>> begin
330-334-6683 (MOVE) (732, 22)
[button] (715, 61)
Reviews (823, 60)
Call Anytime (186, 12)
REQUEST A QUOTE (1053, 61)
>> end
■ Your objective: Turn the records above into a JSON list of strings, one string per line, leaving out any blank lines.

■ Exercise output:
[
  "330-334-6683 (MOVE) (732, 22)",
  "[button] (715, 61)",
  "Reviews (823, 60)",
  "Call Anytime (186, 12)",
  "REQUEST A QUOTE (1053, 61)"
]